• [EXERCISE DETAILS]: Below are the records; give again exactly the lines from the one containing "Guides (32, 2173)" through the one containing "[Одноклассники] (1097, 767)", leaving out pictures.

(SOURCE MATERIAL)

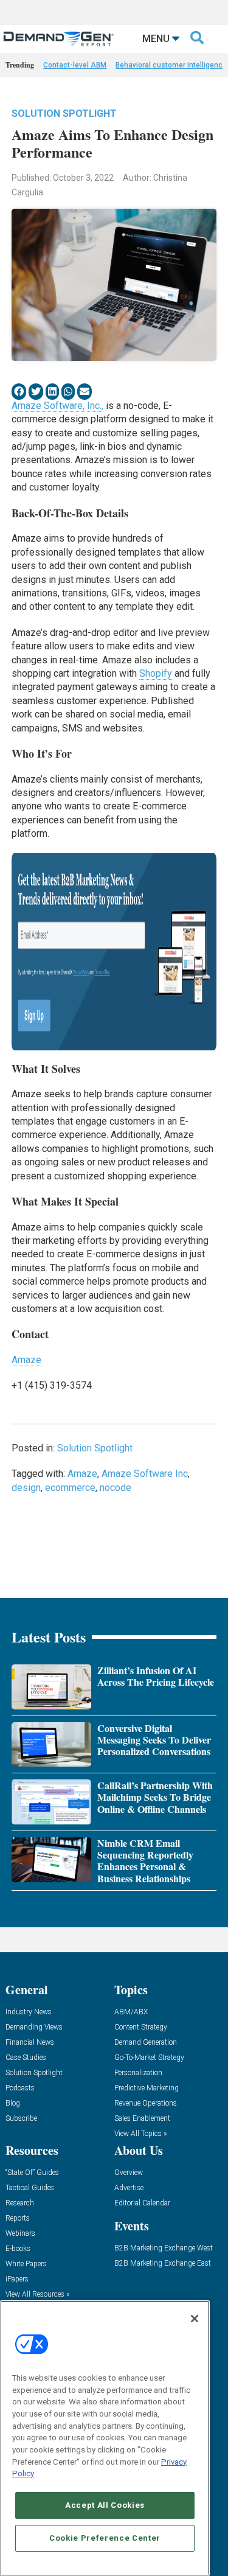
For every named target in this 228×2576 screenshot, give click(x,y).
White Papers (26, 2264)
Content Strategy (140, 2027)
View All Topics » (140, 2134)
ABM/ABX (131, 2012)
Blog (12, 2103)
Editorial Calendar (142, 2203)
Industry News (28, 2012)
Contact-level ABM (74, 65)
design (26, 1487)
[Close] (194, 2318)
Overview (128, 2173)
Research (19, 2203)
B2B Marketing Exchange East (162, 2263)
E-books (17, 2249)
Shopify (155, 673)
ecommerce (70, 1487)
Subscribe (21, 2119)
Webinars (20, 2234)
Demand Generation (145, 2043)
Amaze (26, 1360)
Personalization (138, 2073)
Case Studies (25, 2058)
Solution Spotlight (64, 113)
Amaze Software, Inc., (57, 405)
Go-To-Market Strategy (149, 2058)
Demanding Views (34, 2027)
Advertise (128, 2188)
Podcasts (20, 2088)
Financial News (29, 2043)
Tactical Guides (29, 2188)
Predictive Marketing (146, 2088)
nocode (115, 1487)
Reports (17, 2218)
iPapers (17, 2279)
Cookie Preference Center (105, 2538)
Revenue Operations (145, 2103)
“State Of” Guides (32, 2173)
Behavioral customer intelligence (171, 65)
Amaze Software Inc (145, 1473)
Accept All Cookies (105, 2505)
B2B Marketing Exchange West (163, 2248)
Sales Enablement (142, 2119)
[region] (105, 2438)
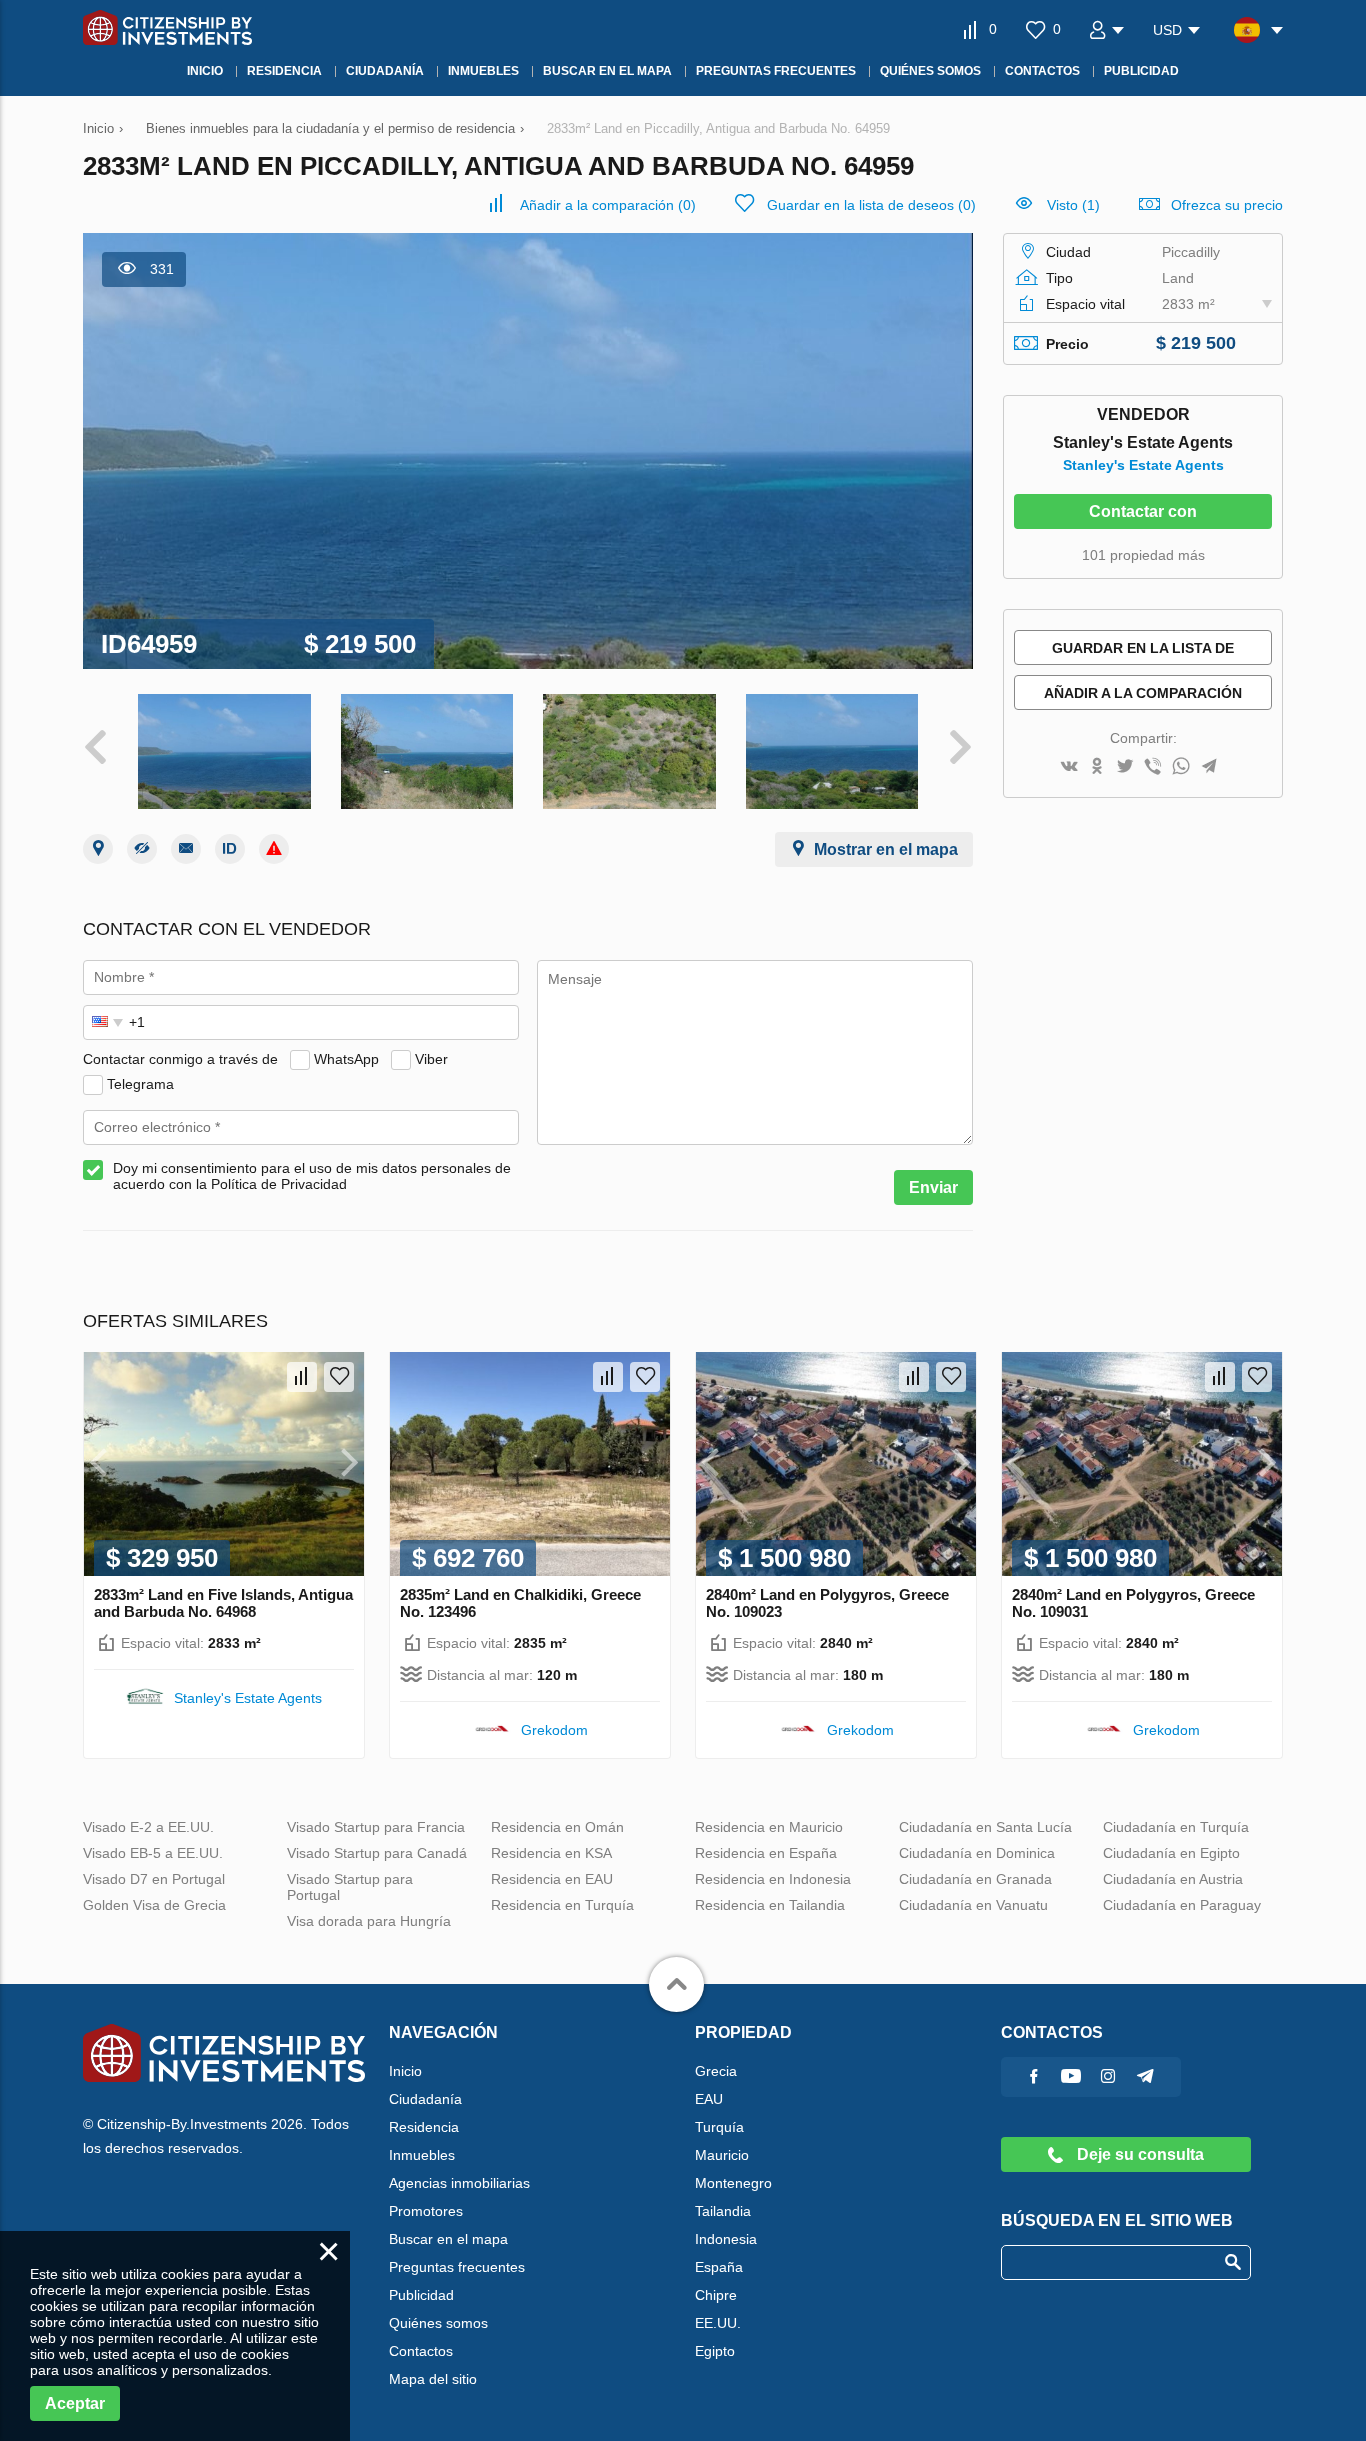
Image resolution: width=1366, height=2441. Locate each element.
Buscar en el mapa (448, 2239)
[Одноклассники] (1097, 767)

(End SOURCE MATERIAL)
(SOURCE MATERIAL)

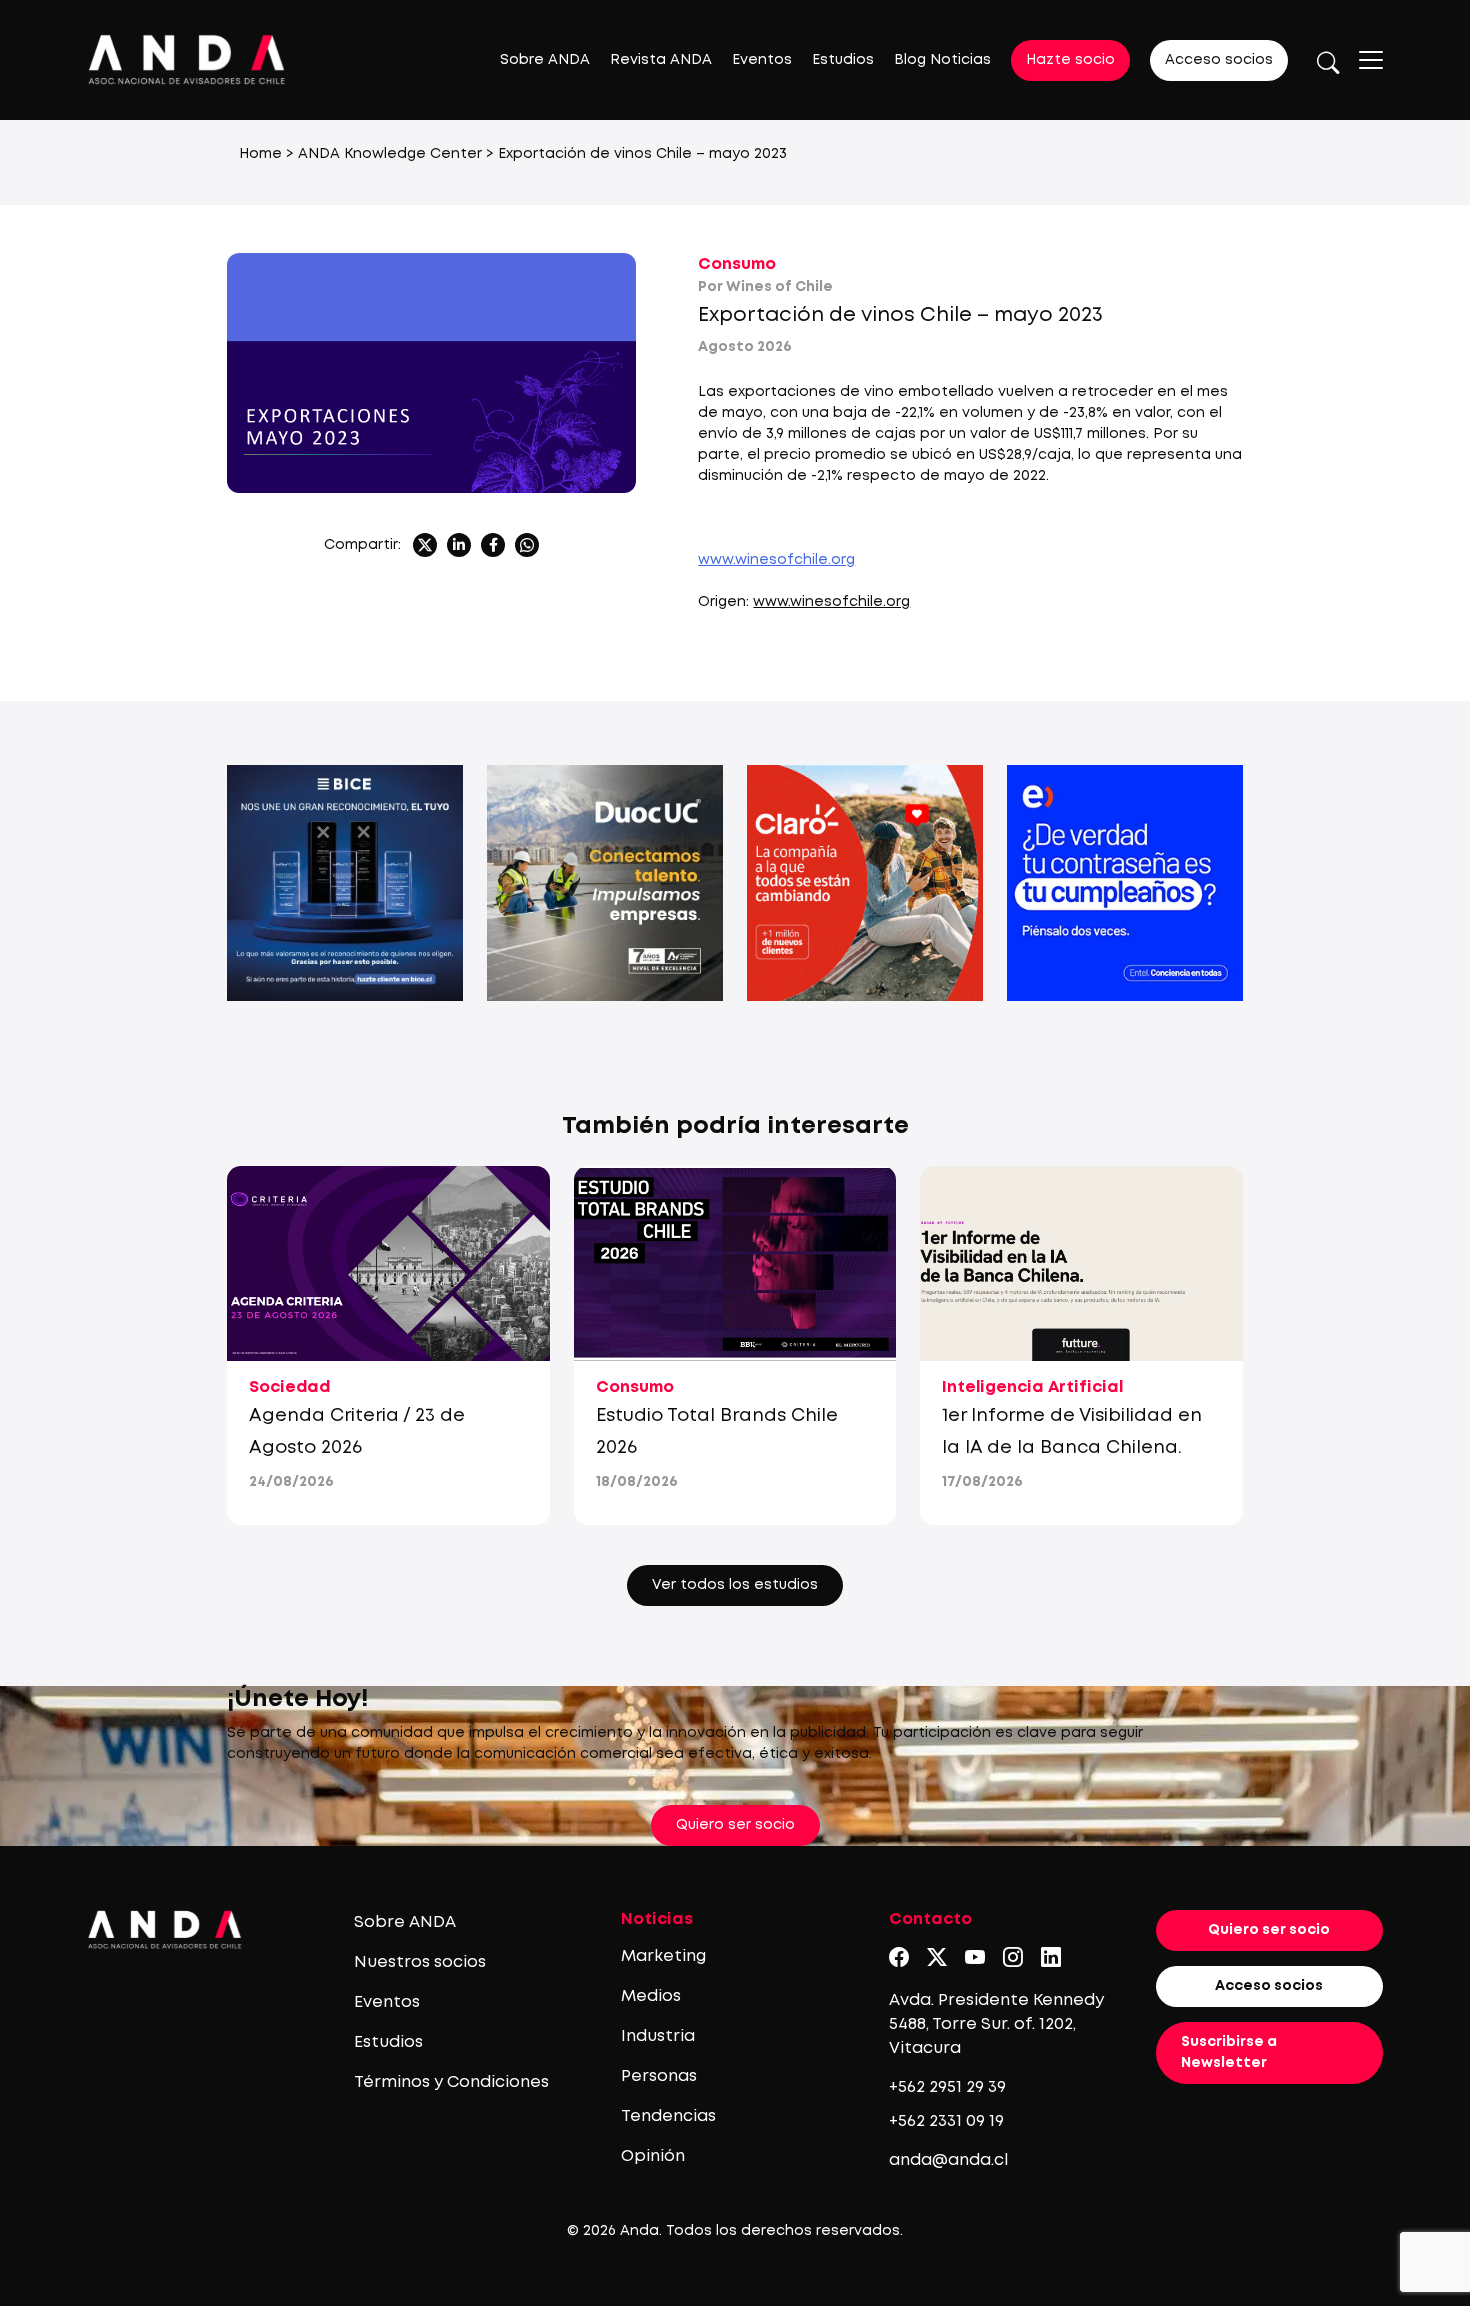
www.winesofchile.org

(End SOURCE MATERIAL)

• [WRITTEN RESPONSE]:
“State Of” Guides (32, 2173)
Behavioral customer intelligence (171, 65)
Amaze Software Inc (145, 1473)
Accept All Cookies (105, 2505)
B2B Marketing Exchange West (163, 2248)
Sales Enablement (142, 2119)
[region] (105, 2438)
Image resolution: width=1366, height=2441. Locate each element.
Buscar en el mapa (448, 2239)
[Одноклассники] (1097, 767)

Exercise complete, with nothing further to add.